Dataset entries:
--
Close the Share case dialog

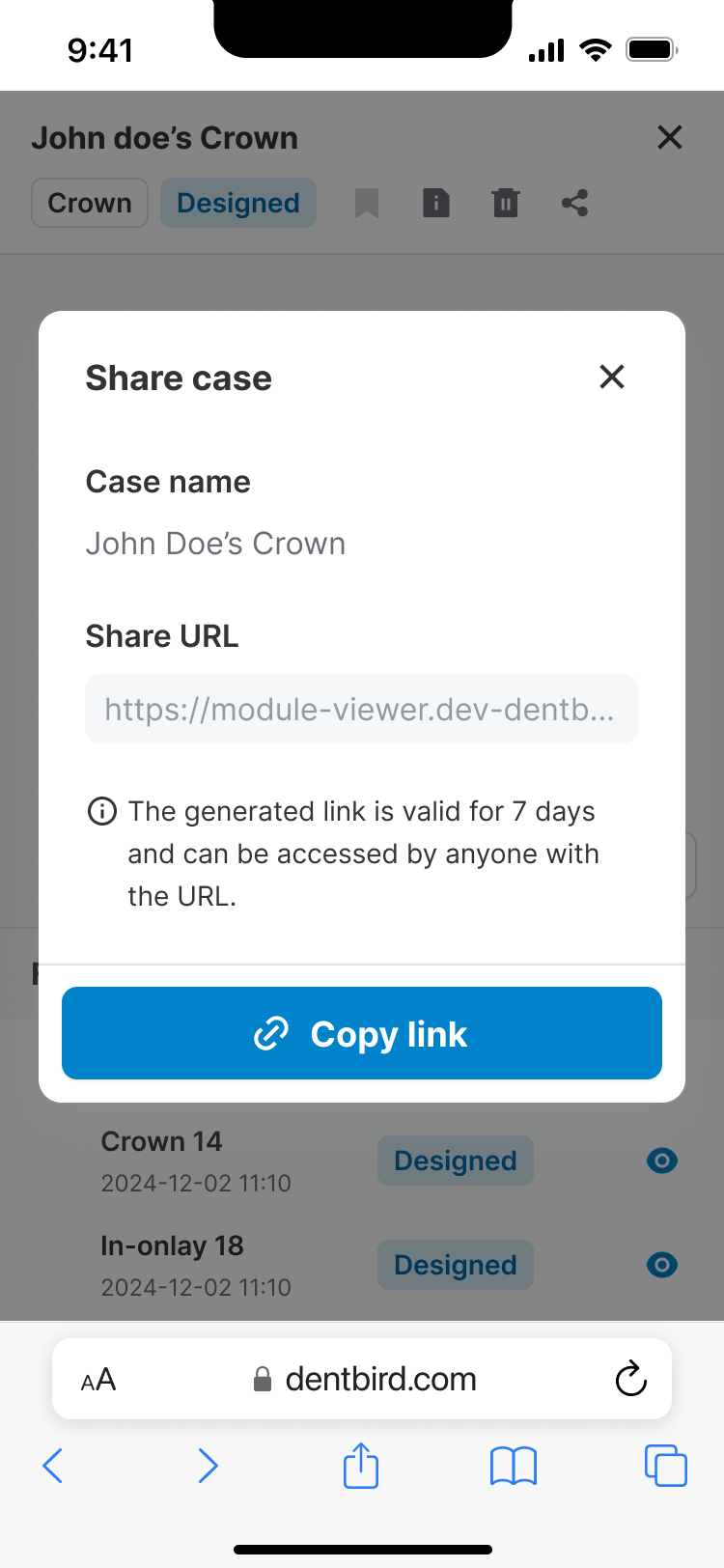pos(612,377)
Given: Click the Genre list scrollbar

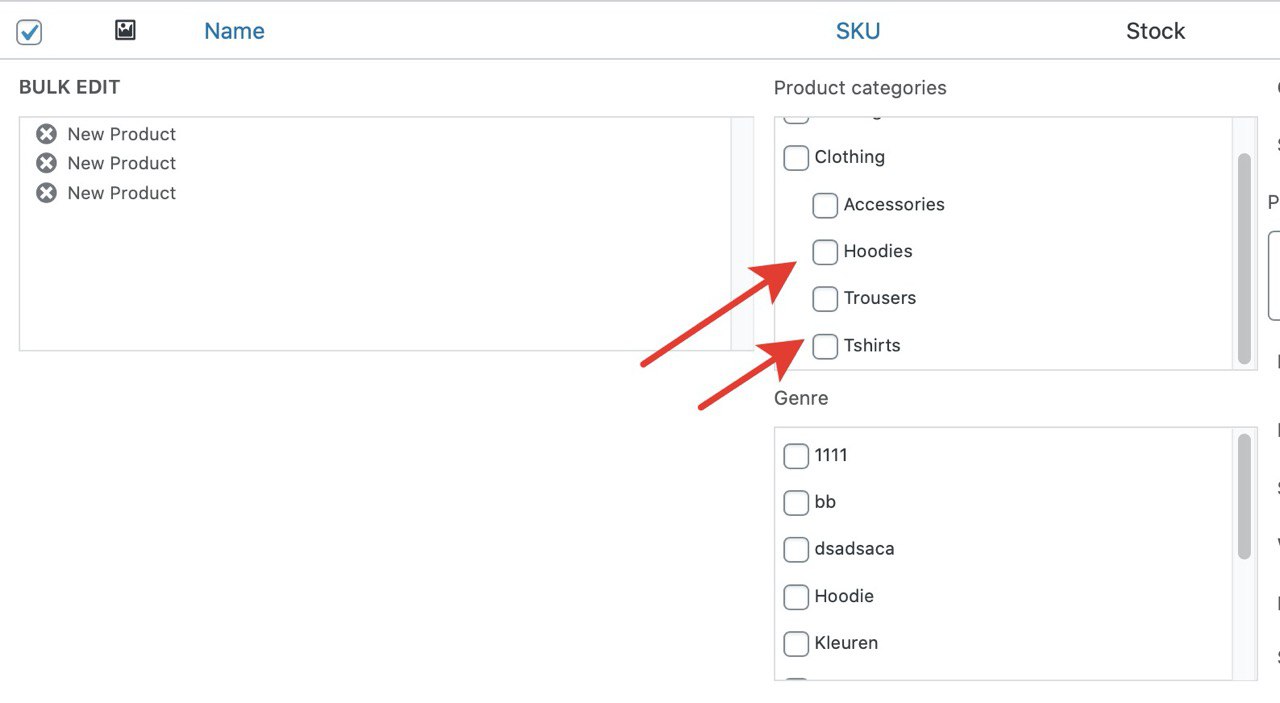Looking at the screenshot, I should pos(1244,496).
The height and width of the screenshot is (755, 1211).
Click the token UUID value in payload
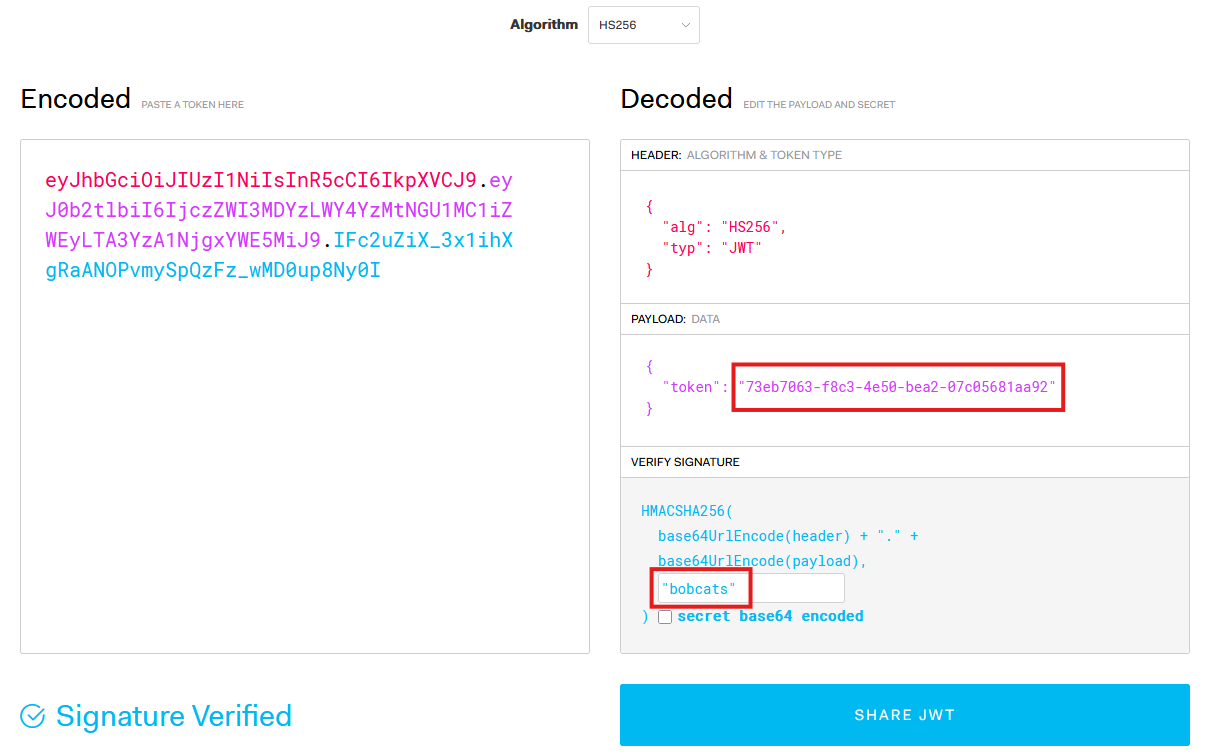point(897,387)
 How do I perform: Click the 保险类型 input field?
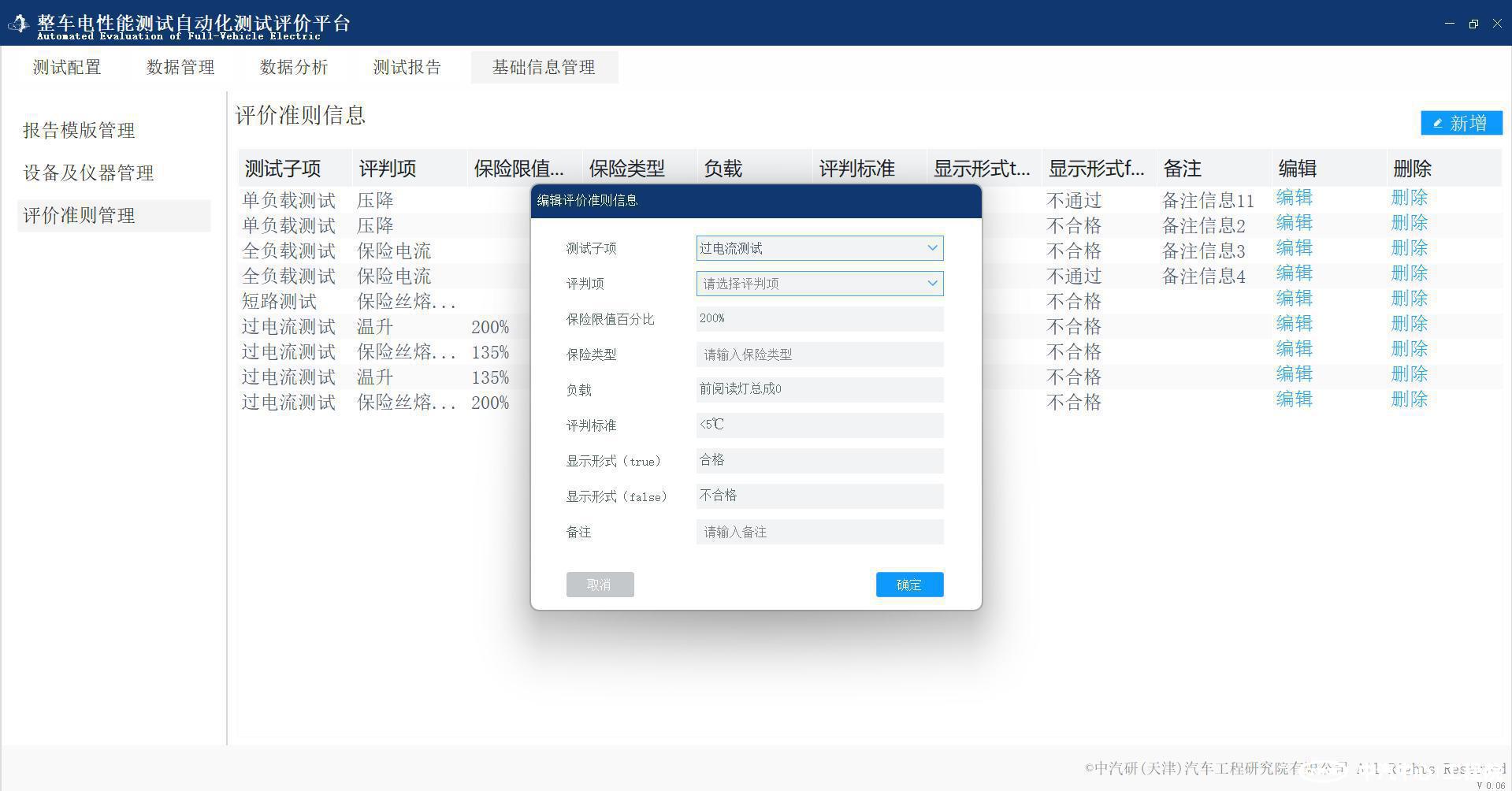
--
_What this task involves:_ Output each line above exactly as it stands, omitting the pictures.

_Result for this task:_
Close the Share case dialog

pos(612,377)
Given: Click the Genre list scrollbar

Looking at the screenshot, I should pos(1244,496).
The height and width of the screenshot is (755, 1211).
Click the token UUID value in payload
point(897,387)
 How do I perform: Click the 保险类型 input field?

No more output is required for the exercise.